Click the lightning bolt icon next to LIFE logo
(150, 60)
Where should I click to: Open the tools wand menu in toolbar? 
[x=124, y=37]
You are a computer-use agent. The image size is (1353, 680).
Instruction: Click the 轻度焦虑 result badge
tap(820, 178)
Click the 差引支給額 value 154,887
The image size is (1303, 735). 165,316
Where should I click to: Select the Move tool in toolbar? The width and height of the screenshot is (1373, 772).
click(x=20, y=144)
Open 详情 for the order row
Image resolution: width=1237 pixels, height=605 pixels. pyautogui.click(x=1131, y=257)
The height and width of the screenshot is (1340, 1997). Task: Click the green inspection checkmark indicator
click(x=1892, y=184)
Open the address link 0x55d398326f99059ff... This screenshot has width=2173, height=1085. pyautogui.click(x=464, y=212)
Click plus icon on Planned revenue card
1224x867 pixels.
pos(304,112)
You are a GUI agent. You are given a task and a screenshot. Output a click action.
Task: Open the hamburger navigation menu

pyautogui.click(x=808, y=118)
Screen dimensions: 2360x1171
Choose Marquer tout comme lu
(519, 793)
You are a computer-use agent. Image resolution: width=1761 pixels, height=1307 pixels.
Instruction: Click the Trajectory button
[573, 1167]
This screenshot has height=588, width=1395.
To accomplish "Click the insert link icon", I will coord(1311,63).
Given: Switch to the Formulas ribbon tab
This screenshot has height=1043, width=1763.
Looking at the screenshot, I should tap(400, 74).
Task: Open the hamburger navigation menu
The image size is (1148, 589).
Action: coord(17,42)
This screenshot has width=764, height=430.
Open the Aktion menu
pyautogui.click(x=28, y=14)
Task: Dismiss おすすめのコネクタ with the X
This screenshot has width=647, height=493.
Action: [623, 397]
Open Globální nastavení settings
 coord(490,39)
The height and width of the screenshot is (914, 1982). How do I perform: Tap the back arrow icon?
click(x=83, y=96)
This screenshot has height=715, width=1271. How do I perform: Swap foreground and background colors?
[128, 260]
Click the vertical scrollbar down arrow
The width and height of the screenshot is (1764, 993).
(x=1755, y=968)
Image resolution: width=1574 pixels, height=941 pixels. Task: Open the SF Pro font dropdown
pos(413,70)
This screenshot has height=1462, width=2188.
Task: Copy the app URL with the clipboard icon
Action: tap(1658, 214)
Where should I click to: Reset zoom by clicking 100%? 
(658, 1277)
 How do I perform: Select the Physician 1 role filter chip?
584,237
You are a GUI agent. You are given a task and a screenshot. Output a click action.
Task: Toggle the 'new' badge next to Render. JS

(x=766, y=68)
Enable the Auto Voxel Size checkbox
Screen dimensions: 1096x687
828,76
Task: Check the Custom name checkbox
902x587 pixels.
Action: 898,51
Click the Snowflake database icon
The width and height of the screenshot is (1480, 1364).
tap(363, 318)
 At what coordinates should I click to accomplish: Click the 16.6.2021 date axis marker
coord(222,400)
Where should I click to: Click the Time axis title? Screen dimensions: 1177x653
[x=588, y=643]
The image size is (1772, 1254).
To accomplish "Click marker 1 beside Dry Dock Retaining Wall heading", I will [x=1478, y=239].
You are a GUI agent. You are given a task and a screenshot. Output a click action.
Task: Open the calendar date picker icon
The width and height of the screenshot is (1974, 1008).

# # # # # # #

PROBLEM DETAILS: Return a faithful copy of all the records above.

RESULT OF THE EXERCISE:
Click the lightning bolt icon next to LIFE logo
(150, 60)
Where should I click to: Open the tools wand menu in toolbar? 
[x=124, y=37]
You are a computer-use agent. The image size is (1353, 680).
Instruction: Click the 轻度焦虑 result badge
tap(820, 178)
Click the 差引支給額 value 154,887
The image size is (1303, 735). 165,316
Where should I click to: Select the Move tool in toolbar? The width and height of the screenshot is (1373, 772).
click(x=20, y=144)
Open 详情 for the order row
Image resolution: width=1237 pixels, height=605 pixels. pyautogui.click(x=1131, y=257)
The height and width of the screenshot is (1340, 1997). Task: Click the green inspection checkmark indicator
click(x=1892, y=184)
Open the address link 0x55d398326f99059ff... This screenshot has width=2173, height=1085. pyautogui.click(x=464, y=212)
Click plus icon on Planned revenue card
1224x867 pixels.
pos(304,112)
You are a GUI agent. You are given a task and a screenshot. Output a click action.
Task: Open the hamburger navigation menu

pyautogui.click(x=808, y=118)
Screen dimensions: 2360x1171
Choose Marquer tout comme lu
(519, 793)
You are a computer-use agent. Image resolution: width=1761 pixels, height=1307 pixels.
Instruction: Click the Trajectory button
[573, 1167]
This screenshot has height=588, width=1395.
To accomplish "Click the insert link icon", I will coord(1311,63).
Given: Switch to the Formulas ribbon tab
This screenshot has height=1043, width=1763.
Looking at the screenshot, I should tap(400, 74).
Task: Open the hamburger navigation menu
The image size is (1148, 589).
Action: coord(17,42)
This screenshot has width=764, height=430.
Open the Aktion menu
pyautogui.click(x=28, y=14)
Task: Dismiss おすすめのコネクタ with the X
This screenshot has width=647, height=493.
Action: [623, 397]
Open Globální nastavení settings
 coord(490,39)
The height and width of the screenshot is (914, 1982). How do I perform: Tap the back arrow icon?
click(x=83, y=96)
This screenshot has height=715, width=1271. How do I perform: Swap foreground and background colors?
[128, 260]
Click the vertical scrollbar down arrow
The width and height of the screenshot is (1764, 993).
(x=1755, y=968)
Image resolution: width=1574 pixels, height=941 pixels. Task: Open the SF Pro font dropdown
pos(413,70)
This screenshot has height=1462, width=2188.
Task: Copy the app URL with the clipboard icon
Action: tap(1658, 214)
Where should I click to: Reset zoom by clicking 100%? 
(658, 1277)
 How do I perform: Select the Physician 1 role filter chip?
584,237
You are a GUI agent. You are given a task and a screenshot. Output a click action.
Task: Toggle the 'new' badge next to Render. JS

(x=766, y=68)
Enable the Auto Voxel Size checkbox
Screen dimensions: 1096x687
828,76
Task: Check the Custom name checkbox
902x587 pixels.
Action: 898,51
Click the Snowflake database icon
The width and height of the screenshot is (1480, 1364).
tap(363, 318)
 At what coordinates should I click to accomplish: Click the 16.6.2021 date axis marker
coord(222,400)
Where should I click to: Click the Time axis title? Screen dimensions: 1177x653
[x=588, y=643]
The image size is (1772, 1254).
To accomplish "Click marker 1 beside Dry Dock Retaining Wall heading", I will [x=1478, y=239].
You are a GUI agent. You are given a task and a screenshot. Output a click action.
Task: Open the calendar date picker icon
The width and height of the screenshot is (1974, 1008).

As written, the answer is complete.